Is Kenneth Gladney a Democratic Plant?
Watching these town hall battles — which seem to have settled into a stasis as supporters of health reform have decided to show up finally — has convinced me of one thing: Obama is winning this August health care battle.
No, his ideas aren’t necessarily winning plaudits among various elements of elite political commentary. Nor are skeptics necessarily embracing any of the five broad proposals on the table. Instead, his political opposition is imploding in a fit of self-referential rage.
There are lots of very serious issues to discuss, including how we will pay for health reform, how it will affect the doctor-patient relationship, how it will affect Medicare, how doctors will be paid under a new system, how a public option or co-op will affect the private insurance industry, and most importantly — how each of these interchangeable parts will affect the other.
But we aren’t having that discussion this August. Instead we are talking about a black conservative in St. Louis supposedly beaten up by “SEIU thugs,” even though the video of the incident shows Gladney walking around while two SEIU members lie on the ground. Then, as tea party protesters picket the SEIU, it comes out that poor Kenneth Gladney had no health insurance
Seriously, you can’t make this stuff up. If anything was more calculated to make the Right look foolish than this St. Louis incident then I’d love to see it. Of course, that’s only one example of the nuttiness on the right, including posters of Obama as Hitler, and screaming wackos of various stripes.

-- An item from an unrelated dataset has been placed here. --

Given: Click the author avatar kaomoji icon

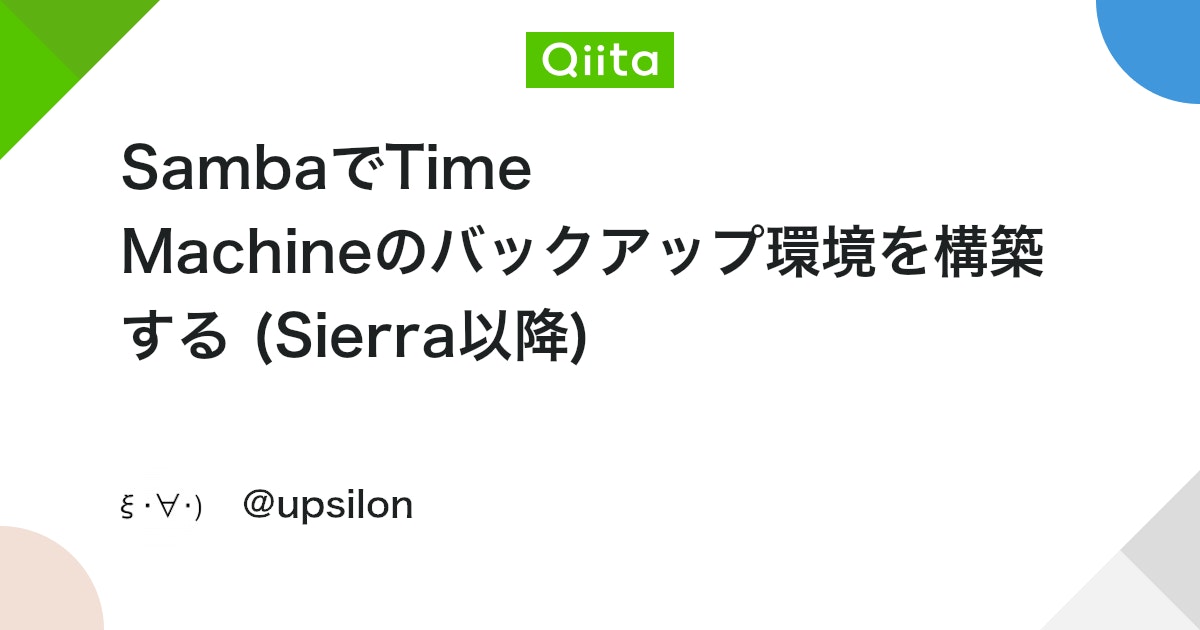Looking at the screenshot, I should pyautogui.click(x=161, y=507).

Sarah Palin’s obscene death panel comment only underscores just how much the Right has ceded serious discussion of health care.

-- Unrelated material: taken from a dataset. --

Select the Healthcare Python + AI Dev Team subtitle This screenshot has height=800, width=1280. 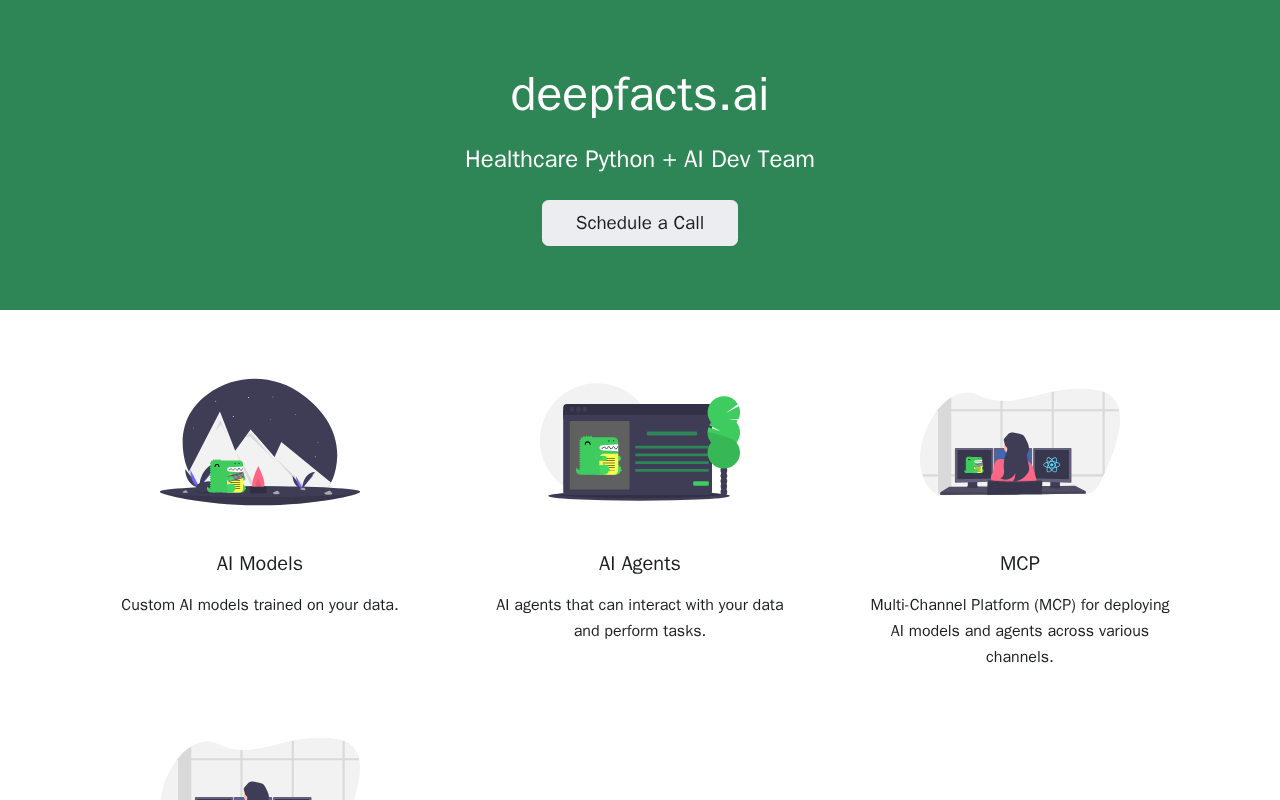point(640,159)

Much like the radical left in the late 1960s and early 1970s, the nuttiness of the protesters only helped to marginalize them among the larger population.
And I’ll add one more thing. I don’t think this is all about some racial subtext, as Paul Krugman argues. I think it’s about the last gasp of Reaganism, which died in the 2008 election. Just as the FDR New Deal Coalition fell apart in 1968 so did the Reagan Coalition falter in 2008. The Tea Party protesters and other assorted screamers, birthers, deathers, etc. are desperately trying to keep the band together for another go-around. Meanwhile, the country has moved on. Yes, the transition is rocky, as it was for Nixon in 1969-71 (and Reagan in 1981-83). But the era of angry, white, conservative, elderly, rural and exurban voters dominating American politics is over. And without even a Republican leader to rally them, the frustration and rage becomes more palpable. “Socialist” wasn’t enough of an insult to defeat Obama in November. It still isn’t.
As for health care reform, the various Democratic members of Congress besieged by these nutters have only reaffirmed their commitment to health care reform. Whether it still includes a public option is still up for grabs. But I have no doubt after watching the self-immolation of the Right that health care reform will pass. Perhaps President Obama should invite some of these tea party protesters to the signing ceremony. He’ll need them to push through the rest of his agenda.